### EXCERPTED TEXT
>>>
“But the whole road to Kiev was exceptional. I enjoyed every second. For me, it felt like we again came closer together. Our faith and belief is enough to do it again and again and again.”
Klopp’s comments touched on two concepts prevalent at the time.
One was a palpable sense that the team and fans had come together as one during Liverpool’s journey to the 2017-18 Champions League final. The other was a sense that Kiev was a beginning, not an end, for the squad of players at Klopp’s disposal – and given their performances so far this season, that appears to have been borne out.
But what about the fans? Could the fervour seen among the thousands that gathered in Shevchenko Park, on a day that many of them unreservedly describe as the best of their life – despite the result that followed – be bottled and maintained through the new campaign?
Watch: Shevchenko Park - A Boss Session
“In the summer it was like: ‘Are we going to be able to pick ourselves up and go again next season?’” BOSS Night musician Kieran Molyneux recalls.
“But when the season started and the team was winning games and around the top of the table, it reminded everyone how good we actually are and reminded us of the power fans have got. There’s definitely something in the air…”
BOSS Nights, Jamie Webster, the Egyptian King, James, The Beautiful South, Allez, Allez, Allez – the tale of last season’s explosion of fan culture on the red side of the city is well known by now.
As new anthems were created and popularised, tickets for the BOSS Night events held at District in the Baltic Triangle repeatedly sold out within seconds and musicians such as Kieran and Jamie found themselves very much in demand.
<<<
### DATA PROVIDED
>>>
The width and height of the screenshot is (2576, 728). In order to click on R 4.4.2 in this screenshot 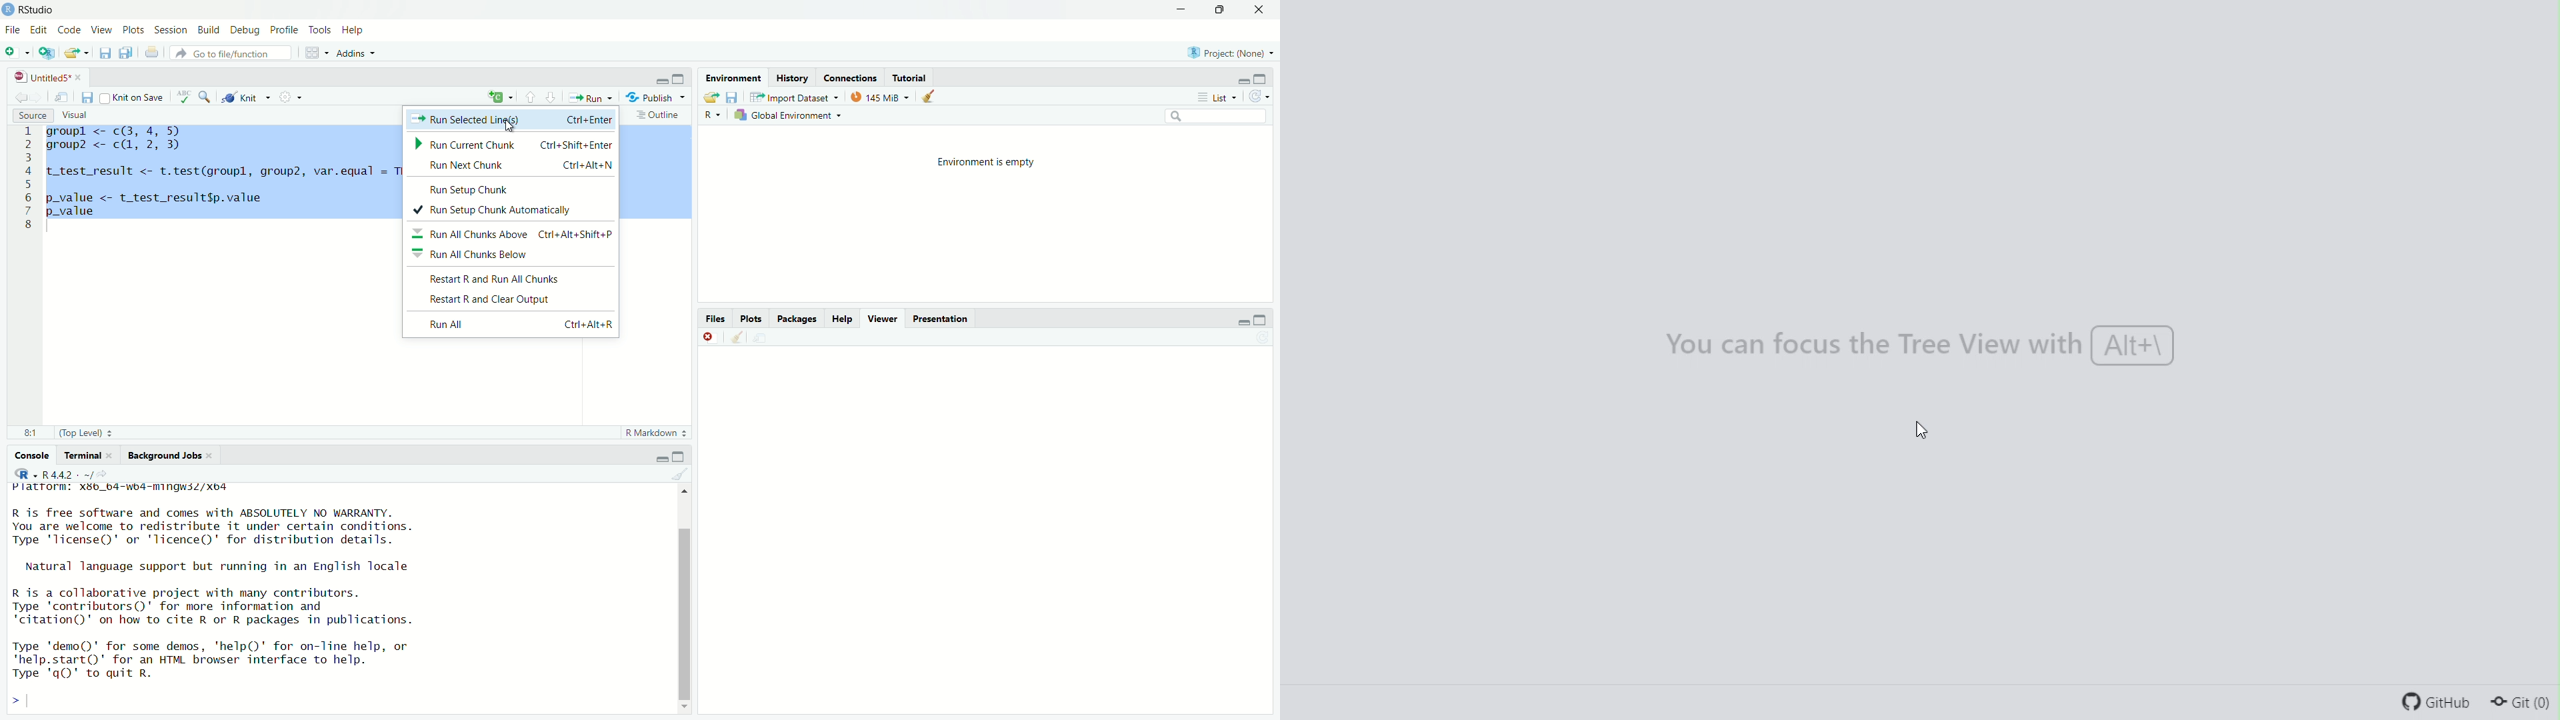, I will do `click(68, 474)`.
<<<
### TASK SET
1. Reproduce the part of the Liverpool fan culture passage starting with "BOSS Nights, Jamie" and going on through "much in demand.".
2. Pick up the Liverpool fan culture passage after its final sentence and carry it forward.
The material above comes from a separate source.

### PER-TASK OUTPUTS
1.
BOSS Nights, Jamie Webster, the Egyptian King, James, The Beautiful South, Allez, Allez, Allez – the tale of last season’s explosion of fan culture on the red side of the city is well known by now.
As new anthems were created and popularised, tickets for the BOSS Night events held at District in the Baltic Triangle repeatedly sold out within seconds and musicians such as Kieran and Jamie found themselves very much in demand.

2.
This season the fan culture phenomenon lives on, but with a slight shift of emphasis onto league games – owing to the Reds’ battle for the Premier League title – and an updated songbook.
The Mohamed Salah song and Allez, Allez, Allez remain staples but are now complemented by new additions eulogising Virgil van Dijk and Roberto Firmino, performed at BOSS Nights held not just in the city but in Dubai, Paris and Dublin, with other foreign dates likely between now and May. There’s even a special kids-only version planned for later in the season.
“Without a doubt it has gone well beyond what we expected,” says Shaun O’Donnell, one of the BOSS Night organisers alongside friend Daniel Nicolson. “In Paris, we’d said to the venue we hoped it would be full within a couple of hours of opening, and I believe within the first 40 minutes it was locked out and there were people outside, so it was another crazy one.”
Jamie Webster and BOSS Night at LFC fan event in Michigan last summer
The manner in which Shaun and Daniel’s project has mushroomed is all the more remarkable considering its relatively humble origins, not to mention the fact that it is something the duo do for a bit of fun on top of the full-time jobs they both work.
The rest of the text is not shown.